Director reaches plea deal in L.A. wiretap case
LOS ANGELES (Reuters) – “Die Hard” director John McTiernan,
the biggest Hollywood name indicted so far in the wiretapping
scandal involving one-time celebrity sleuth Anthony Pellicano,
has reached a plea agreement with prosecutors, his lawyers told
a court on Monday.
No details of the agreement were made public and McTiernan,
who also directed such films as “Predator,” “The Hunt for Red
October” and “The Thomas Crown Affair,” declined comment as he
left federal court in Los Angeles.
He had been charged with a single count of making a false
statement to federal agents during an interview in which he
stated that he had no knowledge of any wiretapping conducted by
Pellicano and had never discussed wiretapping with Pellicano.
McTiernan was accused of hiring Pellicano to wiretap
producer Charles Roven, with whom he worked on the film
“Rollerball” in 2002. Court documents did not specify when
Roven’s phones were tapped or why.
The director was expected back in court to formally enter a
guilty plea later in the day. He is free on $50,000 bail.

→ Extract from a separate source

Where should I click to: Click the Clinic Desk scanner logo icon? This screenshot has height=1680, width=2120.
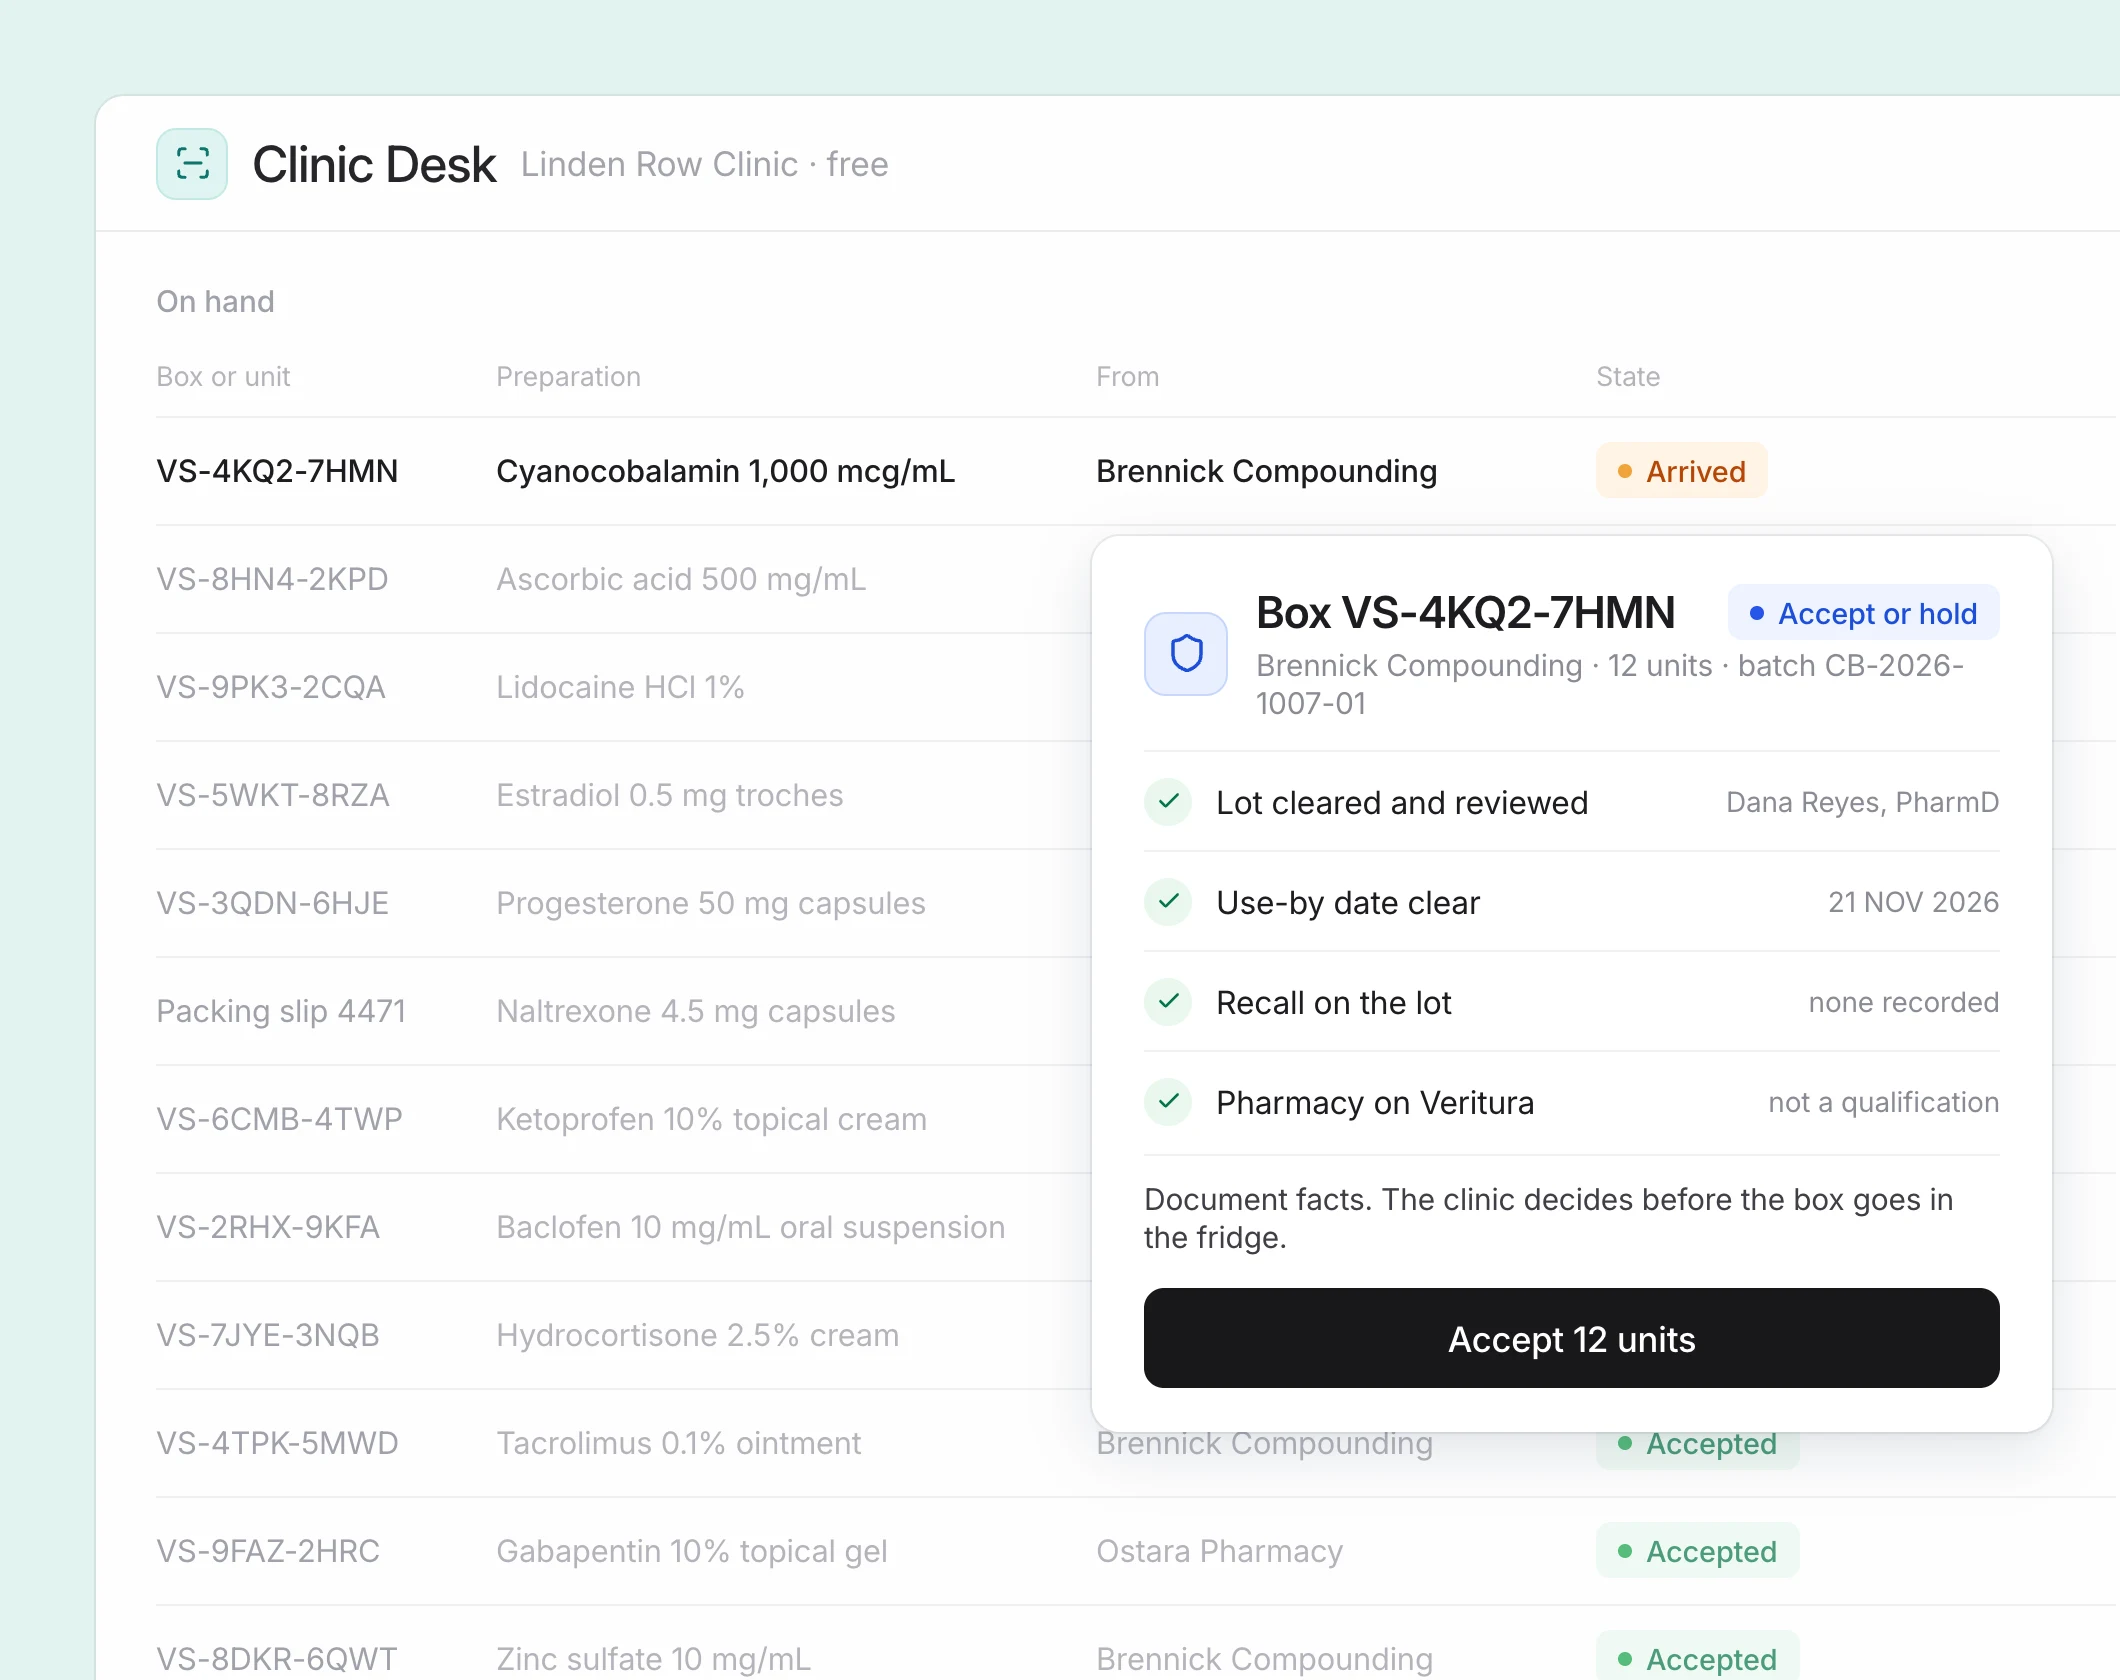(x=192, y=164)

Pellicano, who has worked for some of the biggest names in
Hollywood, was charged in February in a 110-count racketeering
and conspiracy indictment, which alleges he illegally
wiretapped and obtained the confidential records of performers,
journalists and business executives.
He has pleaded not guilty to the indictment, which was
returned just before he completed a 30-month term in federal
prison for firearms violations. He faces up to 20 years behind
bars on each of the racketeering charges.
Among those whose privacy he is accused of breaching
through wiretaps or illicit database searches were actors
Sylvester Stallone and Keith Carradine, and comedians Garry
Shandling and Kevin Nealon.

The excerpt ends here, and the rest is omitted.